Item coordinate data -
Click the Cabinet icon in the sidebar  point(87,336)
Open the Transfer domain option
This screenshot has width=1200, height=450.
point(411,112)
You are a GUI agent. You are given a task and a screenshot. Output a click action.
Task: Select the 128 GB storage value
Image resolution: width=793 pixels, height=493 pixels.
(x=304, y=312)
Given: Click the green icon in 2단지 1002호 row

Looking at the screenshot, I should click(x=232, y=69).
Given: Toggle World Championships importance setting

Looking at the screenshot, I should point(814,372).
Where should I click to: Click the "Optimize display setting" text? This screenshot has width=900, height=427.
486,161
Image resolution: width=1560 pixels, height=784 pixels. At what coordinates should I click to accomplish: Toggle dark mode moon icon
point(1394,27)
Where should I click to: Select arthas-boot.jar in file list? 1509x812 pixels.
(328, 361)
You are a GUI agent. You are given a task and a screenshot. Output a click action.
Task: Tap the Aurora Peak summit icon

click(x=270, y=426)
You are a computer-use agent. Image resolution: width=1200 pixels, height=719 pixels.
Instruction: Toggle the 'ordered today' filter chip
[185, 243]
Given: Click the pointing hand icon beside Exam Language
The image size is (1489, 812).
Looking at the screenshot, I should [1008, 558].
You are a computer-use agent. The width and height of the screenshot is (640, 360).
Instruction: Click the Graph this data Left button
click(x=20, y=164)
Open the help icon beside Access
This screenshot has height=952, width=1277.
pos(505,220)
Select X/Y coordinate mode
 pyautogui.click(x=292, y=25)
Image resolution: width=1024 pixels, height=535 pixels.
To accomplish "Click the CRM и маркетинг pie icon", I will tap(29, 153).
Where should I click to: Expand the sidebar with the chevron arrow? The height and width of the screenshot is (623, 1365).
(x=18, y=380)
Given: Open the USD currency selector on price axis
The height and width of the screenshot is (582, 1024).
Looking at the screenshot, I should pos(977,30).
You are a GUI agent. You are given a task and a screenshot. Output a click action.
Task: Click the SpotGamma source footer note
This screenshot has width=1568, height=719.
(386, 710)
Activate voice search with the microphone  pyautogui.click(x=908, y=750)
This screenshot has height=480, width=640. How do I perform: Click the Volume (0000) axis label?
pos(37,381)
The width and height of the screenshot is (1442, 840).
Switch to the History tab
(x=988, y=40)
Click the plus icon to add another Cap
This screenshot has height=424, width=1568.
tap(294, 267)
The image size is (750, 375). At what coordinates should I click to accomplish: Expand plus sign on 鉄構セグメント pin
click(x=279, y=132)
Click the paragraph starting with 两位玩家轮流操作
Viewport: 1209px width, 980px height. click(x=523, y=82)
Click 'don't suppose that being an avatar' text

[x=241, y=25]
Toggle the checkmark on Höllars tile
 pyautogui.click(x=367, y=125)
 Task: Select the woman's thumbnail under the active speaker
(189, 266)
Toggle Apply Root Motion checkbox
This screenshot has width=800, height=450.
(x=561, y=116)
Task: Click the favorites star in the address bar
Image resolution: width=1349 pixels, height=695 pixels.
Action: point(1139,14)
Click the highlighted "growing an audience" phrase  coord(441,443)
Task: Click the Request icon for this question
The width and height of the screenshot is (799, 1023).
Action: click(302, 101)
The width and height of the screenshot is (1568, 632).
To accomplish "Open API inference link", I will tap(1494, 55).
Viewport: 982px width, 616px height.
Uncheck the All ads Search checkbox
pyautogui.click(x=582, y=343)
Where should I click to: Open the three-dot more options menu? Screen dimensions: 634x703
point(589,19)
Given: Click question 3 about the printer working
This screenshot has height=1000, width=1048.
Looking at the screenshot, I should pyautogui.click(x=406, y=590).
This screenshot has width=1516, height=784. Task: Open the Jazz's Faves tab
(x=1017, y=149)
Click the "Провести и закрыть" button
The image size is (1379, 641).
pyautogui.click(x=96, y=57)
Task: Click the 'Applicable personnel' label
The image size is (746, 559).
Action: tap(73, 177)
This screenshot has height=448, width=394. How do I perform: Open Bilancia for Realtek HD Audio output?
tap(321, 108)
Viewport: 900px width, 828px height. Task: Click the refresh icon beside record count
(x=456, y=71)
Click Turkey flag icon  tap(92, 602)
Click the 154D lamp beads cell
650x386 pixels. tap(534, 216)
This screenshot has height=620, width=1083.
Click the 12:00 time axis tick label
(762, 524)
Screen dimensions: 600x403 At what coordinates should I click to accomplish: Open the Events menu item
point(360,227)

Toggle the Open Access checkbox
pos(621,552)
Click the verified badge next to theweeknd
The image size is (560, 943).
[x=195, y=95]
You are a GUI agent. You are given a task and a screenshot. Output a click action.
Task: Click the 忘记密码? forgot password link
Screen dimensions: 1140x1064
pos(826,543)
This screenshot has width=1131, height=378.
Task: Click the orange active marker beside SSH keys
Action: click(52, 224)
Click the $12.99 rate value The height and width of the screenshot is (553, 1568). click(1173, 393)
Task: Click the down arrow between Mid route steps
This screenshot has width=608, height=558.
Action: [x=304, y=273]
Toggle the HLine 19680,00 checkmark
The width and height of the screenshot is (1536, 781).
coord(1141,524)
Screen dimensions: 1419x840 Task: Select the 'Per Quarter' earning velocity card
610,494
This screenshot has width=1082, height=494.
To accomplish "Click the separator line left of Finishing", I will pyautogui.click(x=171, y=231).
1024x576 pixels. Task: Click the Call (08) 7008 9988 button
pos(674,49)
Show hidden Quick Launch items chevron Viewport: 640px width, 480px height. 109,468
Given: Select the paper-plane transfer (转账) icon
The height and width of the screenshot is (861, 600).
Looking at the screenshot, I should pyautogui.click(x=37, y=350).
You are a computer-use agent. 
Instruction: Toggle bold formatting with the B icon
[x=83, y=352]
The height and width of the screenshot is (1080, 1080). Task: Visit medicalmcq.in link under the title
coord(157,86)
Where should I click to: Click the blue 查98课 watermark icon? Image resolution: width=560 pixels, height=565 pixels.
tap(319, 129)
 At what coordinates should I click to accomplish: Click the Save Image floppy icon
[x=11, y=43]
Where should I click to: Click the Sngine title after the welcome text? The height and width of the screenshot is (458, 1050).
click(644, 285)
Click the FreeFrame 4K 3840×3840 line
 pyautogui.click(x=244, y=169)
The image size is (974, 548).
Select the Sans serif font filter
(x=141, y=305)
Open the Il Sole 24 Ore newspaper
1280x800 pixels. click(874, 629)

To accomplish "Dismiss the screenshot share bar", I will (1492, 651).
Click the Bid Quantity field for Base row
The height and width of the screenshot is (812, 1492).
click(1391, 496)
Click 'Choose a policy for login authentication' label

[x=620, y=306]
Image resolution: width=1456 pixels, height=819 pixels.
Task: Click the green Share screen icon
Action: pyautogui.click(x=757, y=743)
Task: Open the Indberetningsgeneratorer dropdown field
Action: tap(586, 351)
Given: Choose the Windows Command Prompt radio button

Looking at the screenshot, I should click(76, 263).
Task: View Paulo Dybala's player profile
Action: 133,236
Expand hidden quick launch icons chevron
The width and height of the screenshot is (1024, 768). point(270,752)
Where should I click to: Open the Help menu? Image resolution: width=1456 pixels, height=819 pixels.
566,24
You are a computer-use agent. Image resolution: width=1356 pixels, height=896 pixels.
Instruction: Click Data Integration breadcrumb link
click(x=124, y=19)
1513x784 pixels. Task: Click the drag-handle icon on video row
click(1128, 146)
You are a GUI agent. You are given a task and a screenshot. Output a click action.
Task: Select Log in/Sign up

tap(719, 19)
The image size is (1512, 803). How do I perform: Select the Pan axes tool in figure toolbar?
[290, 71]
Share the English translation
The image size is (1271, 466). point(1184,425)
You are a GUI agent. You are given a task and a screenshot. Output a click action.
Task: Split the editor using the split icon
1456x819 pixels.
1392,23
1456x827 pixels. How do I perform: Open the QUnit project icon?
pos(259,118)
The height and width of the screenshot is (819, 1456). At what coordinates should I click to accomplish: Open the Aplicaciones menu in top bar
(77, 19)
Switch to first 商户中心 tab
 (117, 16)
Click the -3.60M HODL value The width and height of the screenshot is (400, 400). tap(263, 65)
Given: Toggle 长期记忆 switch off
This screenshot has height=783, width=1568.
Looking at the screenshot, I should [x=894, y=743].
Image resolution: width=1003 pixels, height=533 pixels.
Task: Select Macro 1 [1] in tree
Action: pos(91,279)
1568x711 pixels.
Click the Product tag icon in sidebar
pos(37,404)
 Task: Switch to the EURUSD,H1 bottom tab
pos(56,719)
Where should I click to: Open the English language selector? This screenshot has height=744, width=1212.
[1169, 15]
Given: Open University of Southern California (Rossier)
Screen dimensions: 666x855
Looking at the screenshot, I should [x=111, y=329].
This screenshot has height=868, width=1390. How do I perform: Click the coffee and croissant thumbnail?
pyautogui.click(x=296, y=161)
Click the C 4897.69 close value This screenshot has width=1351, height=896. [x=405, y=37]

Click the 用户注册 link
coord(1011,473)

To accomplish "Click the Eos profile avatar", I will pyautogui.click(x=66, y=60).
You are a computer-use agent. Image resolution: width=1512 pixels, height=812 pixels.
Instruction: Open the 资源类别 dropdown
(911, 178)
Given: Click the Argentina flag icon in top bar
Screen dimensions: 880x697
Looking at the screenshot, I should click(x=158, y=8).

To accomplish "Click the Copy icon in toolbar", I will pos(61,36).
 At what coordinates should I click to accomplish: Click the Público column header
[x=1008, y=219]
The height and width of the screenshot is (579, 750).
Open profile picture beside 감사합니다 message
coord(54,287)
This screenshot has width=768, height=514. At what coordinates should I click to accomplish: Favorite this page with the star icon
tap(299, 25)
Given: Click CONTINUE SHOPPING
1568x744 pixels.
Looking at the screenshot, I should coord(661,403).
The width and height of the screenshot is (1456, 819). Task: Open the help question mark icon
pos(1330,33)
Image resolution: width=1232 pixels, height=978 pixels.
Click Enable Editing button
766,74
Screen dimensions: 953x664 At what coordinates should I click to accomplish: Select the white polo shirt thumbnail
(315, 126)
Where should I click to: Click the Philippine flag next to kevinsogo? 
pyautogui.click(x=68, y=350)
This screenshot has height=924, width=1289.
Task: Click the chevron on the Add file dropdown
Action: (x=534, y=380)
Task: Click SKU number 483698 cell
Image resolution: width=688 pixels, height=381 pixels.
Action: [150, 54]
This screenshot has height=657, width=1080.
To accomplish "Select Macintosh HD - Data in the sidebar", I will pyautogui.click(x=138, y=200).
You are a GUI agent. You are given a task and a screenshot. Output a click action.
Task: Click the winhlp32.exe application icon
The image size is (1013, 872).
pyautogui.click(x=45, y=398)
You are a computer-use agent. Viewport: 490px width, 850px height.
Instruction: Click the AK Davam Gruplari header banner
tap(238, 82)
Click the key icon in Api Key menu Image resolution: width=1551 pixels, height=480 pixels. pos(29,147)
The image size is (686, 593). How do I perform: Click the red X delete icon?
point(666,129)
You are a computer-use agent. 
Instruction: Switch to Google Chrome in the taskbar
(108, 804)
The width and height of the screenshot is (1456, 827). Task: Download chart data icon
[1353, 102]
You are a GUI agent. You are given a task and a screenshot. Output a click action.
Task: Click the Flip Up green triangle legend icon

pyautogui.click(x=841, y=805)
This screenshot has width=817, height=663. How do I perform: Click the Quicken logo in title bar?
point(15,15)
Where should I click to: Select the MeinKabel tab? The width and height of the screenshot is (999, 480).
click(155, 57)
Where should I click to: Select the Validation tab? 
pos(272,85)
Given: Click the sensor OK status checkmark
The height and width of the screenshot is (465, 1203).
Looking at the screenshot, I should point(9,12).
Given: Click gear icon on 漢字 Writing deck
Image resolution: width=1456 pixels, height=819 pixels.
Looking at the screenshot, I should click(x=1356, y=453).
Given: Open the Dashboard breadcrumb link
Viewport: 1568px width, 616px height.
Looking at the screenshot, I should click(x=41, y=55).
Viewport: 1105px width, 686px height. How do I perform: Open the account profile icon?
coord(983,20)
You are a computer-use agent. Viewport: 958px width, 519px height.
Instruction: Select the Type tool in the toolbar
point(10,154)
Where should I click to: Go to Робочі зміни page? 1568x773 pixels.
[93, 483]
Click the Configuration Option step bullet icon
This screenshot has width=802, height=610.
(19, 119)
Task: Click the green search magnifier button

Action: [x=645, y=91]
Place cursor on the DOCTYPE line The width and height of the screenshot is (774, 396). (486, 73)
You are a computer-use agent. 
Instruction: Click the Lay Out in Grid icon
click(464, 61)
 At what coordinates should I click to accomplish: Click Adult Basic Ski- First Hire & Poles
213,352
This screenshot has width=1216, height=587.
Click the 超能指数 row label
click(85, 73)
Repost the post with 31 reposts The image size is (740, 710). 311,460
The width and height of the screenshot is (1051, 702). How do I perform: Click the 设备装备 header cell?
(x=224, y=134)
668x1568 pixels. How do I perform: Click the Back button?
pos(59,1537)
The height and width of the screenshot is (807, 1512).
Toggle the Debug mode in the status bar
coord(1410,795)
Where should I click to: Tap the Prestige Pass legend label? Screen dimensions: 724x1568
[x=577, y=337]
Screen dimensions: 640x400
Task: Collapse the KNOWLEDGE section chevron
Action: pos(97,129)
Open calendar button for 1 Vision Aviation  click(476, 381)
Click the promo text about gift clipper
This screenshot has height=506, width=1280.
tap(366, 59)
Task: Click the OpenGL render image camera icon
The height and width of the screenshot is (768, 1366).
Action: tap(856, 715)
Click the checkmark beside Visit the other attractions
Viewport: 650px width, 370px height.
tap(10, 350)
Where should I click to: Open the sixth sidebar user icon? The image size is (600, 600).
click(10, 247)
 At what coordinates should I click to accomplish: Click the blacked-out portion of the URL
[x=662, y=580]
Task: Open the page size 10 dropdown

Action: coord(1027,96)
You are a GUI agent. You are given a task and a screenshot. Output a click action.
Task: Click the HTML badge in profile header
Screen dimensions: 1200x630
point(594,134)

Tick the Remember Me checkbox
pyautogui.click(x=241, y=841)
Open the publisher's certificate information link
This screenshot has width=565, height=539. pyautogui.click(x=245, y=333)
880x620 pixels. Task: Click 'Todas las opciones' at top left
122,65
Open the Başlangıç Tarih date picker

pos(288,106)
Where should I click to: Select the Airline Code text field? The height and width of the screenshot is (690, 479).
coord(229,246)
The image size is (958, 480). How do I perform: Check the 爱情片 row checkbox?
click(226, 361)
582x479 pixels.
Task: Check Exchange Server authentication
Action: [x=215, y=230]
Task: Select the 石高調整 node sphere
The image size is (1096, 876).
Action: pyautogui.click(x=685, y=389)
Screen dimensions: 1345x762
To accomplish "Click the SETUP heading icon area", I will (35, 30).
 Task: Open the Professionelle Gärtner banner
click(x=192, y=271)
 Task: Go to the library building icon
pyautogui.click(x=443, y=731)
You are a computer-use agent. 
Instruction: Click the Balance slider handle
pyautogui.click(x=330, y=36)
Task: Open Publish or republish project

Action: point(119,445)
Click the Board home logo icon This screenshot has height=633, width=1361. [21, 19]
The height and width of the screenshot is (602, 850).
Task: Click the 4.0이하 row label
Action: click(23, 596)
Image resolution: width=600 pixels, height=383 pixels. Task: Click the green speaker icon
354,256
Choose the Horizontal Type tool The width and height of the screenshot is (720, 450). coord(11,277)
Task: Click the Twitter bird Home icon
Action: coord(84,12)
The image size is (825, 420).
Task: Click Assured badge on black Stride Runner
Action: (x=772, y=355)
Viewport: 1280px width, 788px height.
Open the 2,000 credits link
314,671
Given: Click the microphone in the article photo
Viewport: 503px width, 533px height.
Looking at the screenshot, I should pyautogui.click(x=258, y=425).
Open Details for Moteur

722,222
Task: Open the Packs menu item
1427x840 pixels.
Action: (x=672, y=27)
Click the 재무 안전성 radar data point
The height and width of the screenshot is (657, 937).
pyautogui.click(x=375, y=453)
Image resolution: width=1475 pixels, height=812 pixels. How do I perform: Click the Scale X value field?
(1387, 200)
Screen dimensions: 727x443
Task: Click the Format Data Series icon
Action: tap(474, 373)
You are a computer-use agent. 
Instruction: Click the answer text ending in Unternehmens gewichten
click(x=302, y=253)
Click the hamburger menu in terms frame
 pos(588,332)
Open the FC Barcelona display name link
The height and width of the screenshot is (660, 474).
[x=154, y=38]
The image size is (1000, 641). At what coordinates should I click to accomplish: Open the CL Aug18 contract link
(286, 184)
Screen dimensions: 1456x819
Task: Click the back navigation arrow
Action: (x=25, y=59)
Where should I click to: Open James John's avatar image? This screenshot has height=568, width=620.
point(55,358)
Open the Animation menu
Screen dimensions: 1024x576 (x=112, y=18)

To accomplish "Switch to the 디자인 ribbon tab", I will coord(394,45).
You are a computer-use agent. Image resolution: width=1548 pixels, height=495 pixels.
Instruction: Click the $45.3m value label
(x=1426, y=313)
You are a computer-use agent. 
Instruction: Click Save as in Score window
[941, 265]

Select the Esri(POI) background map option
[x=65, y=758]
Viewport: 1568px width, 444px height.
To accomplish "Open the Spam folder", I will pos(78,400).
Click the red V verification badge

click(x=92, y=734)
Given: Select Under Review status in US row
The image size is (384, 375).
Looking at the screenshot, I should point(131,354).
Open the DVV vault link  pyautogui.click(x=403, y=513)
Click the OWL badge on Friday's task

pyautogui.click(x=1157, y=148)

GOAL - Write out the records word for word, beginning at their first line and stopping after the line that contains "Looking at the screenshot, I should click(x=232, y=69).".

ANSWER FOR THE TASK -
Click the Cabinet icon in the sidebar  point(87,336)
Open the Transfer domain option
This screenshot has width=1200, height=450.
point(411,112)
You are a GUI agent. You are given a task and a screenshot. Output a click action.
Task: Select the 128 GB storage value
Image resolution: width=793 pixels, height=493 pixels.
(x=304, y=312)
Given: Click the green icon in 2단지 1002호 row

Looking at the screenshot, I should click(x=232, y=69).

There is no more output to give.